How bulk-surface coupling affects protein patterns
Self-organized spatiotemporal patterns are crucial for the function of organisms on all levels, from intracellular molecular organization to developing embryos. A central problem in understanding the formation of intracellular protein patterns is the coupling between the membrane surface and the cytosolic bulk. This bulk-surface coupling is a fundamental and general property of protein-based pattern formation, where proteins undergo attachment and detachment at the cell membrane. However, the consequences of this bulk-surface coupling remain poorly understood.
We have developed a systematic theoretical understanding of pattern formation in a concrete bulk-surface coupled system, namely the Min system of E. coli - a paradigmatic model system for studying biological pattern formation in vivo and in vitro. Our theoretical findings, in combination with experiments confirming the theoretical predictions, have allowed us to finally solve a long-standing puzzle, namely the qualitative differences between in vivo pole-to-pole oscillations and in vitro waves of Min proteins.
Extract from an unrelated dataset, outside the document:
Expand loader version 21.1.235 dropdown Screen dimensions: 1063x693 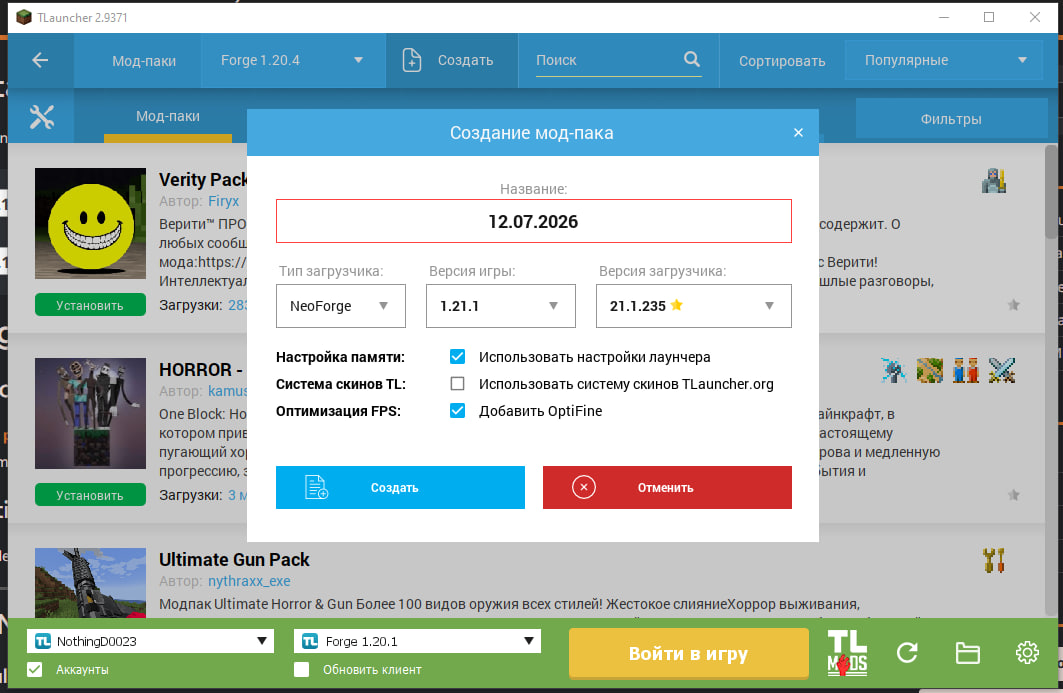coord(694,306)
The central insight of our work is that bulk-surface coupling imparts a strong dependence of pattern formation on the geometry of the spatial confinement. Depending on this geometry, specifically the ratio of bulk volume to surface area, patterns emerge due to qualitatively different mechanisms from the same underlying biochemical interactions. We control the bulk-to-surface ratio in a minimal in vitro Min assay using laterally wide microchambers with a well-controlled bulk height, where we observe a striking variety of patterns for different chamber heights. Theoretical analysis of a minimal model qualitatively reproduces these patterns and shows that the patterns at low bulk height are driven by the same lateral oscillation mode that also underlies the pole-to-pole oscillation in vivo. At larger bulk heights, additional vertical oscillation modes set in. We predict and experimentally confirm the characteristic signatures in the patterns caused by these distinct oscillation modes.
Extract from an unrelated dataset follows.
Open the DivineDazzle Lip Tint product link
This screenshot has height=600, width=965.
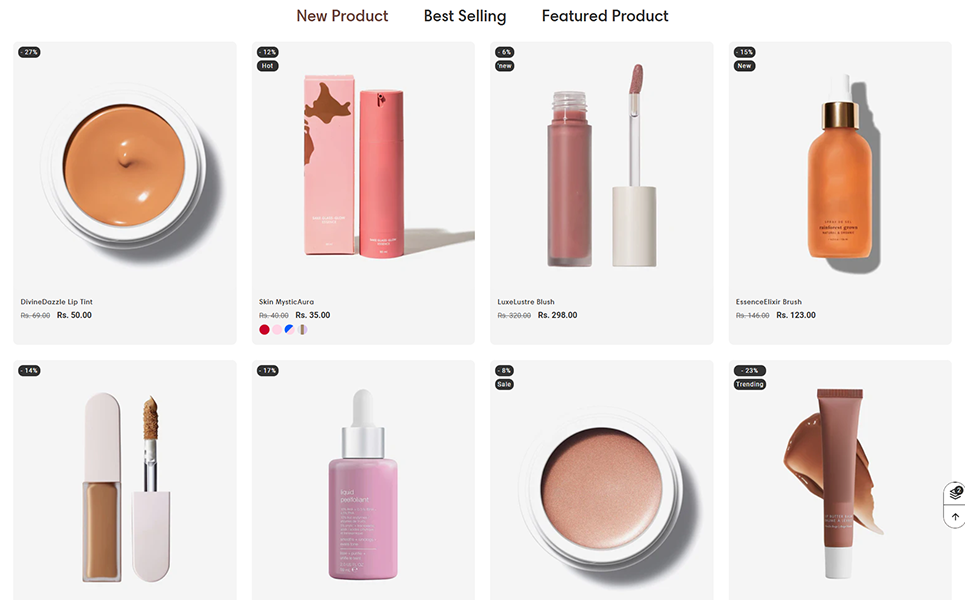57,302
Altogether, our results show that the bulk-surface ratio is the key control parameter that distinguishes the in vivo setting from the traditional in vitro setups. More generally, this shows that a principled theoretical framework makes it possible to gain deep mechanistic insights from in vitro reconstitution studies, even if the observed phenomena differ qualitatively and quantitatively from those observed in vivo.